Italian cantastorie, puppeteer, actor and playwright (born 1948)

Mimmo Cuticchio (born 30 March 1948) is an Italian cantastorie, puppeteer, actor and playwright.

== Life and career ==
Born in Gela, the son of Giacomo, a puppeteer who had a travelling theatre, Cuticchio inherited the family legacy and in 1973 founded the Teatro dei Pupi Santa Rosalia, an Opera dei Pupi in Palermo. The same year he wrote his first cantastoria play, Giuseppe Balsamo conte di Cagliostro. In 1977 he founded the association and stage company "Figli D'Arte Cuticchio".

During his career Cuticchio focused on renewing the arts of Opera dei Pupi and cantastoria, opening them to contemporary themes and to civil commitments. As an actor, he appeared in several films, notably playing a leading role in Emanuele Crialese's Terraferma. In 2022, he received an honorary degree from Roma Tre University.

In 2007, he won the Hystrio Award in the Teatro Festival Mantova.

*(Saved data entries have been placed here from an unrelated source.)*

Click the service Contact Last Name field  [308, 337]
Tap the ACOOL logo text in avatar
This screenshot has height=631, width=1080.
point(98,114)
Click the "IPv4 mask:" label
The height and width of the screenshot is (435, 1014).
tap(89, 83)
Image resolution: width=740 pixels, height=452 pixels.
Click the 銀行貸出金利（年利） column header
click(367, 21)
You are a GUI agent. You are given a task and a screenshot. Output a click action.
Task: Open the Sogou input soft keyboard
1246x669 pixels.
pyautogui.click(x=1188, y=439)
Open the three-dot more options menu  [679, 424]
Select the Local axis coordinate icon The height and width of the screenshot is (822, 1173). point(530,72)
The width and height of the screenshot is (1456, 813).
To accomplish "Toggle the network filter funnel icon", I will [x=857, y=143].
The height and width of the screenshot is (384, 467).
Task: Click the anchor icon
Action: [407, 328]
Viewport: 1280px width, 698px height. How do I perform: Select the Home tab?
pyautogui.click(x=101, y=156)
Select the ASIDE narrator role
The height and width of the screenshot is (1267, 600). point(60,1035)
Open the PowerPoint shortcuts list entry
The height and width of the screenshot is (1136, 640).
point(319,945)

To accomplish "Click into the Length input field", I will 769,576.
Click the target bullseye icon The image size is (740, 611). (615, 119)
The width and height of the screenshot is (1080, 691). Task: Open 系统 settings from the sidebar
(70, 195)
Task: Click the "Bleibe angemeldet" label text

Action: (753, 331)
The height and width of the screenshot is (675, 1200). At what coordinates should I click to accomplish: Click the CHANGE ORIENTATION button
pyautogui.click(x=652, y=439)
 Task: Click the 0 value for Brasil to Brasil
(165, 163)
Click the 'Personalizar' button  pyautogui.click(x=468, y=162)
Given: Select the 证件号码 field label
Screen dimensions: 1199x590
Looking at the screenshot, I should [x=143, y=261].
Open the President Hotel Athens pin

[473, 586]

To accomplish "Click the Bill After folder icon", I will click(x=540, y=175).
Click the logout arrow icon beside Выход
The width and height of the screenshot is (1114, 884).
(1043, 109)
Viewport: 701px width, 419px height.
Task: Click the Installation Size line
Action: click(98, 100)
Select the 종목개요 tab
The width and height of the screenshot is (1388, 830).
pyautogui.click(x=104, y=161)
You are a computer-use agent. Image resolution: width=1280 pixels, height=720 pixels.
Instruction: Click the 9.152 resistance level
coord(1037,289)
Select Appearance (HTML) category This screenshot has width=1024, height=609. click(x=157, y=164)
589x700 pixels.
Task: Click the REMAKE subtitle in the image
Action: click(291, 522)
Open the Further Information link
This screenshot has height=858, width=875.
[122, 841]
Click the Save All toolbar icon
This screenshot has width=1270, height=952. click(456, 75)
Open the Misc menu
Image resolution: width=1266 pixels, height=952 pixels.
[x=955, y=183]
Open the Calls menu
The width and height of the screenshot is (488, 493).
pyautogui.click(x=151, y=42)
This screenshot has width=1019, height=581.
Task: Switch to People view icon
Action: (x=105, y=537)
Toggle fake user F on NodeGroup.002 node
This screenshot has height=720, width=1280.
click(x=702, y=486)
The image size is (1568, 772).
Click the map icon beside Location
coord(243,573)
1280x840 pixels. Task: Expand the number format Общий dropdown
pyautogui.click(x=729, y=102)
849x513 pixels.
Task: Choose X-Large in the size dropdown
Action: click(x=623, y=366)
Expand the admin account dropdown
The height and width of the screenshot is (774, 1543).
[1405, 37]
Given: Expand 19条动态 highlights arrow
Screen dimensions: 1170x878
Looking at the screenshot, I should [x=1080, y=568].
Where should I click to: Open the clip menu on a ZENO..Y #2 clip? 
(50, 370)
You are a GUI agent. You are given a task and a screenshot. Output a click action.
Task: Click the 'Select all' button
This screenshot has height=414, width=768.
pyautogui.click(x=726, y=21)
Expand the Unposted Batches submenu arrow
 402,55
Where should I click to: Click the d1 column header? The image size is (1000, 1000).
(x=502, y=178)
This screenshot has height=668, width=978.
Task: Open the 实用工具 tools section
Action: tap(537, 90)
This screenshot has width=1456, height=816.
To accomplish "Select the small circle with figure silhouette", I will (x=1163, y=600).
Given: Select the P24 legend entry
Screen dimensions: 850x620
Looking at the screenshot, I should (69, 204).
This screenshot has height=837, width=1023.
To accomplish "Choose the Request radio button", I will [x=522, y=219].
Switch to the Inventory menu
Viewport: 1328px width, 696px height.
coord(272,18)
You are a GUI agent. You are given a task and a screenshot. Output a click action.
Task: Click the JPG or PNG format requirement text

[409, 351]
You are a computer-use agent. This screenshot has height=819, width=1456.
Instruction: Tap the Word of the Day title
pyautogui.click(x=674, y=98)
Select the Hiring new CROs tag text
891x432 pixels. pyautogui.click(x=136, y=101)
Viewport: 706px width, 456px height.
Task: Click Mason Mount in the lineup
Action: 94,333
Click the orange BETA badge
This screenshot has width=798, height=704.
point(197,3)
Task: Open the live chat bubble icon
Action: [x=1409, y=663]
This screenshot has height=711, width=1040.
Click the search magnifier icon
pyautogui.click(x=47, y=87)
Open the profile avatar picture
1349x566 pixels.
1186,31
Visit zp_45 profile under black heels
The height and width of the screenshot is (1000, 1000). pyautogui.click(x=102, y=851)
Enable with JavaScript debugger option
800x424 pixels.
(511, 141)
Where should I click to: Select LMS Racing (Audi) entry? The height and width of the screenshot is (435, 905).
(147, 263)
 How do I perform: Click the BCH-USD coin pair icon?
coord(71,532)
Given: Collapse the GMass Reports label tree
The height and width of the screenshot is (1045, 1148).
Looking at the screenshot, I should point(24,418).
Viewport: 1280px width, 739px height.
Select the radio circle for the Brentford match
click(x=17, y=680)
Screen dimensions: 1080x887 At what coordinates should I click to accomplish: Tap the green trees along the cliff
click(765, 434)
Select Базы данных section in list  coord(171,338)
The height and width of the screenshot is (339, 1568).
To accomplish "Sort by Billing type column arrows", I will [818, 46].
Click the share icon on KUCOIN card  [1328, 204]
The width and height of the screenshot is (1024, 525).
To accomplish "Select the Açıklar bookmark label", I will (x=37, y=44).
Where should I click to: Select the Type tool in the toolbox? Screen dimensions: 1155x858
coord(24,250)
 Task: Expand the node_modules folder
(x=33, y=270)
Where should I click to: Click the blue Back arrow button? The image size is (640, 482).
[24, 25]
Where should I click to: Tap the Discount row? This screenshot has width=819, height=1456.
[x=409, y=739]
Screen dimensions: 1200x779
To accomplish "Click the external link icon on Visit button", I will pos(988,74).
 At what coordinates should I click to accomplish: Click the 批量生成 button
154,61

In 2015 the collection of Sicilian puppets started by his father was acquired by the Sicily Foundation, and is now on display at Palazzo Branciforte, Palermo.

==Filmography==
- One Hundred Days in Palermo (Cento giorni a Palermo), directed by Giuseppe Ferrara (1984)
- The Godfather Part III, directed by Francis Ford Coppola (1990)
- Rehearsals for a Sicilian Tragedy, (Prove per una tragedia siciliana) directed by Roman Paska (2009)
- Baarìa, directed by Giuseppe Tornatore (2009)
- Terraferma, directed by Emanuele Crialese (2011)
- Cha cha cha, directed by Marco Risi (2013)
- In the Name of the Italian People, (Nel nome del popolo italiano) directed by Maurizio Sciarra (2017)
- Cùntami, directed by Giovanna Taviani (2021)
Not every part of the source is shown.